RISCV Reader
The Birth of RISCV
Distinguished
The purpose of the RISCV architecture is to become a general-purpose instruction set architecture ISA. It not only supports various processors from microcontrollers to high-performance computers, is compatible with various programming languages, but also adapts to all implementation technologies such as FPGA ASIC, stable...
In order to maintain the backward compatibility of the computer architecture when the instruction set is updated, the traditional method is to increase the ISA, and the new processor must implement the new ISA extension and all the old extensions. This is the case with x86, but its disadvantage is that even if the past implementation is wrong, it must be implemented every time for compatibility.
RISCV is modular, the core is RV32I basic ISA, running a complete software stack; other expansion module hardware can be included or not included according to your needs. This makes RISCV lightweight and low energy consumption. For example, to include the three extensions of multiplication RV32M, single-precision floating-point RV32F, and double-precision floating-point RV32D, the name of the instruction set after adding the basic ISA is: RV32IMFD.
7 Metrics in ISA Design
cost
Chips/die are diced from the wafer.
There may be blemishes on the wafer, so the diced die will not be used if it contains blemishes. Therefore, the smaller the grain size, the less the proportion of defects, and the higher the utilization rate. The simpler the ISA, the smaller the die, and therefore the cost.
simplicity
It can be realized by adjusting the instruction. A combination of simple instructions will perform better than complex instructions.
performance
The number of instructions included in the program * the average number of cycles required by the instruction * the time spent per clock cycle = program time.

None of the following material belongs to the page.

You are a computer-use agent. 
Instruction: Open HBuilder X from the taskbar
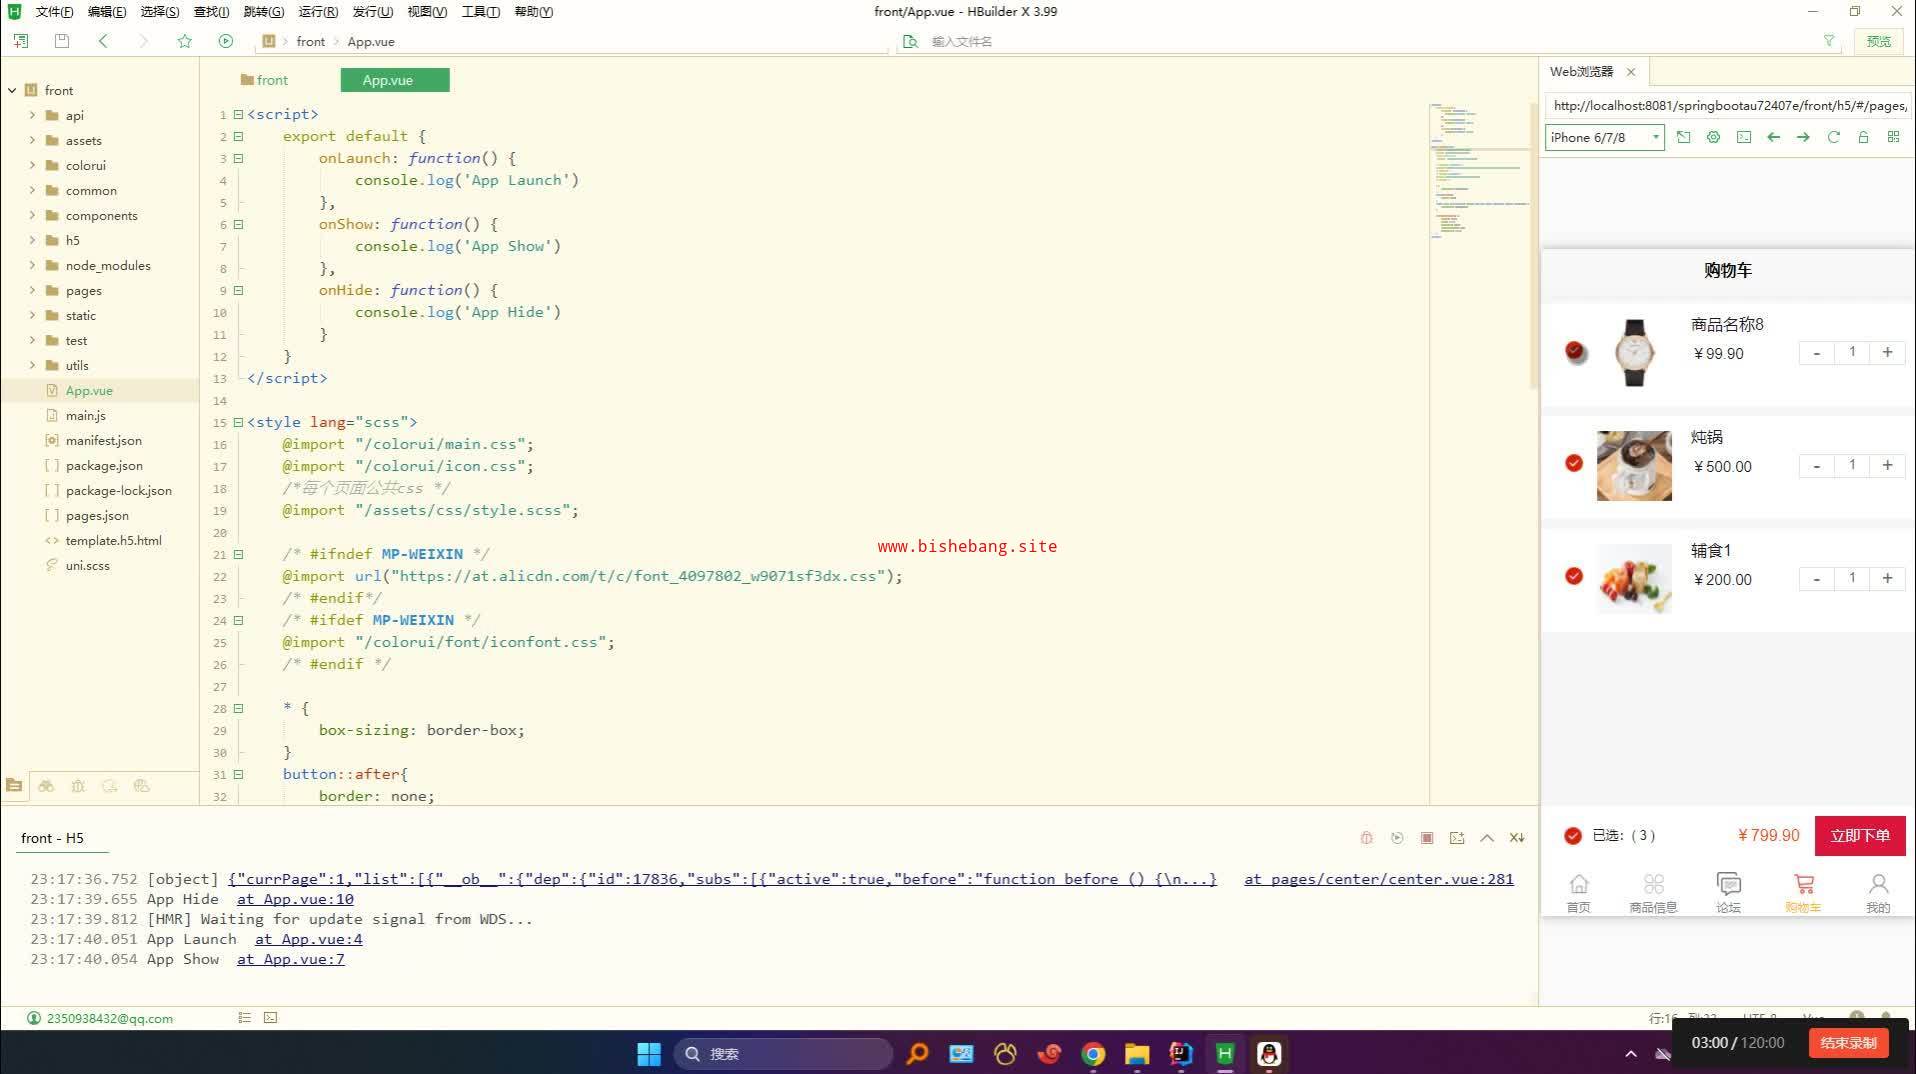pos(1224,1053)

RISCV has certain advantages in these three aspects.
Separation of Architecture and Concrete Implementation
The specific manifestation is that the architect may include certain instructions in the ISA in order to optimize the performance and cost of a certain part, but this practice may cause a burden to the future implementation; Performance is not necessarily guaranteed. For example, increasing the instruction of the single-issue pipeline may reduce the load of the multi-instruction parallel pipeline and reduce the overall throughput.
Room for improvement
Moore's Law is almost over, and we can no longer expect transistors to double, and there will be more address storage instructions. It should focus on specific areas for improvement, such as machine learning, graphics, AR and other special instructions. Therefore, whether the ISA reserves the opcode space for future improvement is also an important factor to measure.

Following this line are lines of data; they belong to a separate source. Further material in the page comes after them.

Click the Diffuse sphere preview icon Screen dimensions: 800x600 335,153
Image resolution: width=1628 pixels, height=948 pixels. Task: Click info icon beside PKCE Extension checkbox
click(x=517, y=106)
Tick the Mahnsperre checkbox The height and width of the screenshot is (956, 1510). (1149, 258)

For example, Thumb2 introduces 16-bit Thumb instructions and Thumb2 with 16+32-bit instructions, and uses a bit mode bit to switch.
program size
Smaller programs require less storage space, and the chip area can also be reduced; and the problem of instruction cache misses will also be reduced (because a total of few instructions are not used), and power consumption will also be reduced. This is not to say that if the instruction is short, the program will be small. On the contrary, the variable-length instruction code of x86 is larger than that of RV32C and Thumb2.
Easy to program/compile/link
On the one hand, we know that the registers in the storage pyramid model are the fastest at the top, so registers should be allocated reasonably. RISCV has 32 of them.
On the other hand, the execution speed of each instruction should remain constant. Under the premise of a cache hit, the RISCV instruction is basically stable and executed in one clock cycle, but for example, the arithmetic operand of x86 may be in the register or in the memory... This kind of operand with an uncertain position, complex instructions make The running speed is not necessarily stable, and performance testing is difficult to guarantee.
book introduction
In the following chapters, RV32I will be introduced first, various RV32G (General) including RV32M, RV32F and RV32D, RV32A atomic operations, 16-bit compression extension RV32C, vector extension RV32V, RV64G, and new extensions under consideration by the RISCV Foundation.